▶ _Text shown_:
::::::::::
Since its passage in 1965, the Medicaid program has expanded to become the single largest payer for health care in the United States, costing $671.2 billion in 2020. Due to surges in enrollment from the pandemic and the current administration’s priorities, spending is only expected to increase. Considering that Medicaid improper payments now account for more than twenty percent of federal Medicaid expenditures, this is a problem. Improper payments are threatening the program’s solvency and sustainability. 

In FY 2021 alone, Medicaid’s estimated improper payments amounted to a staggering $98.72 billion. A common misconception is that this waste stems from fraud or abuse when in reality, it is overwhelmingly due to eligibility errors. According to the Foundation for Government Accountability (FGA), 80 percent of improper payments stem from individuals receiving benefits who are not eligible for the program. The problem has become such an issue that, “improper payment rates have reached as high as nearly 50 cents for every Medicaid dollar spent in some states.” 

In a recent interview, Hayden Dublios, Deputy Research Director for the FGA, said “What’s interesting is that most of the improper payment rates are pre-COVID, so we may not know how high the number really is yet.” 

The FGA’s report investigated the improper payment problem by sampling a handful of states and compared their improper payment rates with the national average using data from CMS and other sources. What they found was eye-opening. Ohio’s improper payments rate was 44 percent, and 98 percent of those payments were because of eligibility errors. Illinois had an improper payment rate of 37 percent, and ineligible enrollees accounted for 95 percent of it. Kansas had an improper payment rate of 28 percent and 99 percent of its improper payments also stemmed from eligibility errors.

In March of 2020, The Families First Coronavirus Response Act increased Medicaid funding by 6.2 percent to assist states during the pandemic. Under H.R. 6201, states were prohibited from changing eligibility, adjusting enrollment processes, or removing members from the program, despite eligibility, until the end of the pandemic. When the FGA reviewed data from 17 states, they discovered that about 90 percent of new enrollees from during the pandemic are no longer eligible for Medicaid. In fact, by the end of 2021, 17 million enrollees were ineligible. They recommend that states remove ineligible enrollees to reduce costs and that states should not fear a clawback because of the guidance published by CMS.
::::::::::
▶ _Raw data_:
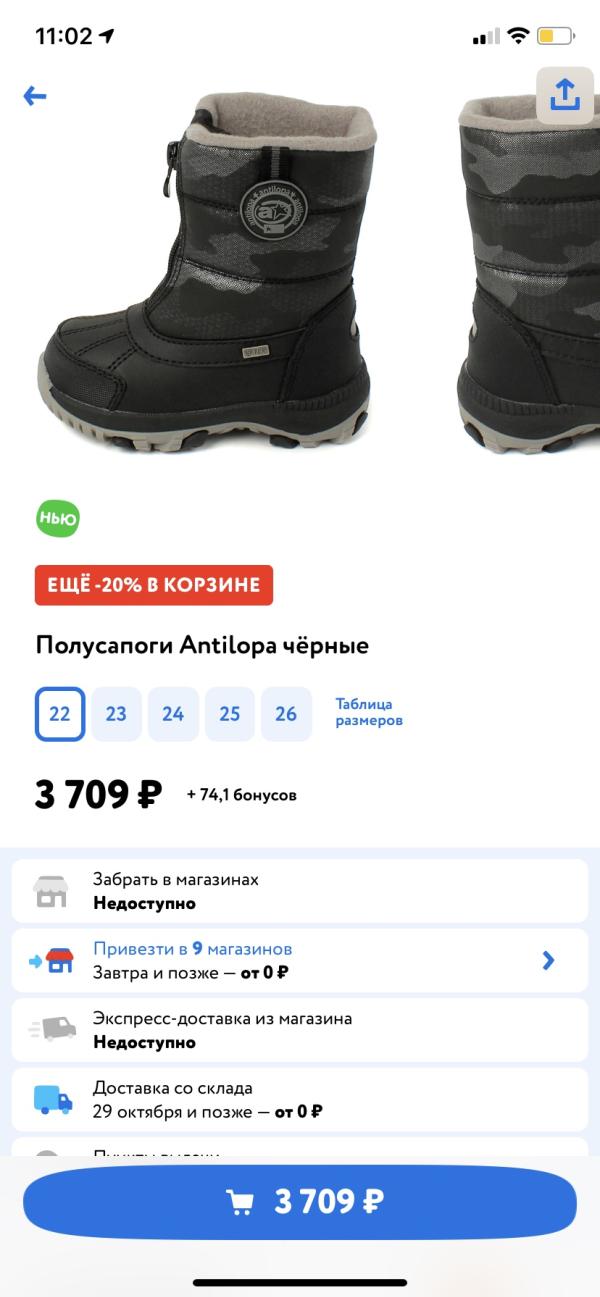Tap the green Нью badge
Viewport: 600px width, 1297px height.
[x=59, y=518]
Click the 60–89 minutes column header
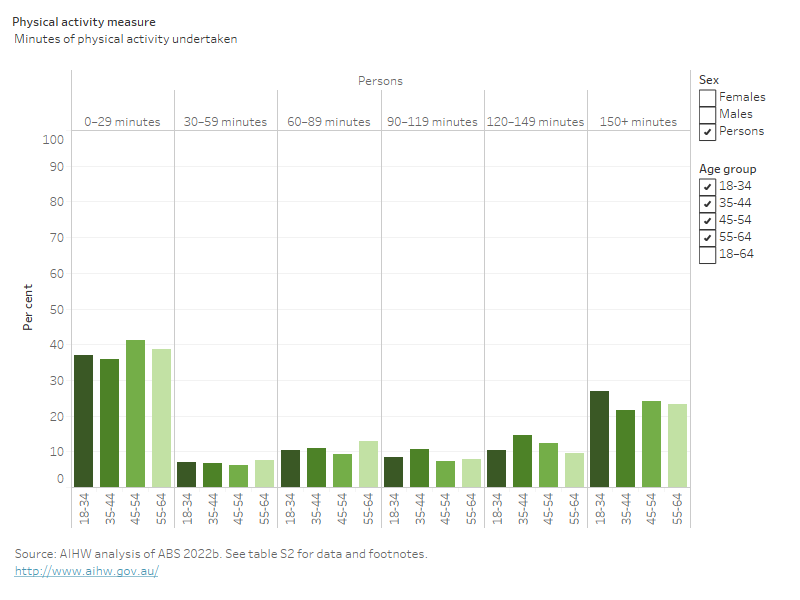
::::::::::
▶ _To do_:
[a] List each state that the Medicaid improper payments text names along with its improper payment rate.
[b] Quote the Medicaid improper payments text from "Since its passage" to "solvency and sustainability.".
[c] Extend the Medicaid improper payments text beyond its final sentence.
None of the lines are needed here.

▶ _Answers per task_:
[a]
Ohio: 44 percent
Illinois: 37 percent
Kansas: 28 percent

[b]
Since its passage in 1965, the Medicaid program has expanded to become the single largest payer for health care in the United States, costing $671.2 billion in 2020. Due to surges in enrollment from the pandemic and the current administration’s priorities, spending is only expected to increase. Considering that Medicaid improper payments now account for more than twenty percent of federal Medicaid expenditures, this is a problem. Improper payments are threatening the program’s solvency and sustainability.

[c]
To reduce eligibility errors and improper payments, States must look to improving program efficiency with cost avoidance efforts. Ultimately, eligibility errors result from bad quality data and inefficient TPL processes, not intentional fraud and abuse. Payers of last resort struggle to identify primary coverage on pharmacy and medical claims. Much of the data they have access to is not current, available, complete, or accurate. As a result, plans have no choice but to pay claims in error and chase reimbursement once other health insurance (OHI) is discovered. Unfortunately, the actual monies recovered remain around twenty cents on the dollar.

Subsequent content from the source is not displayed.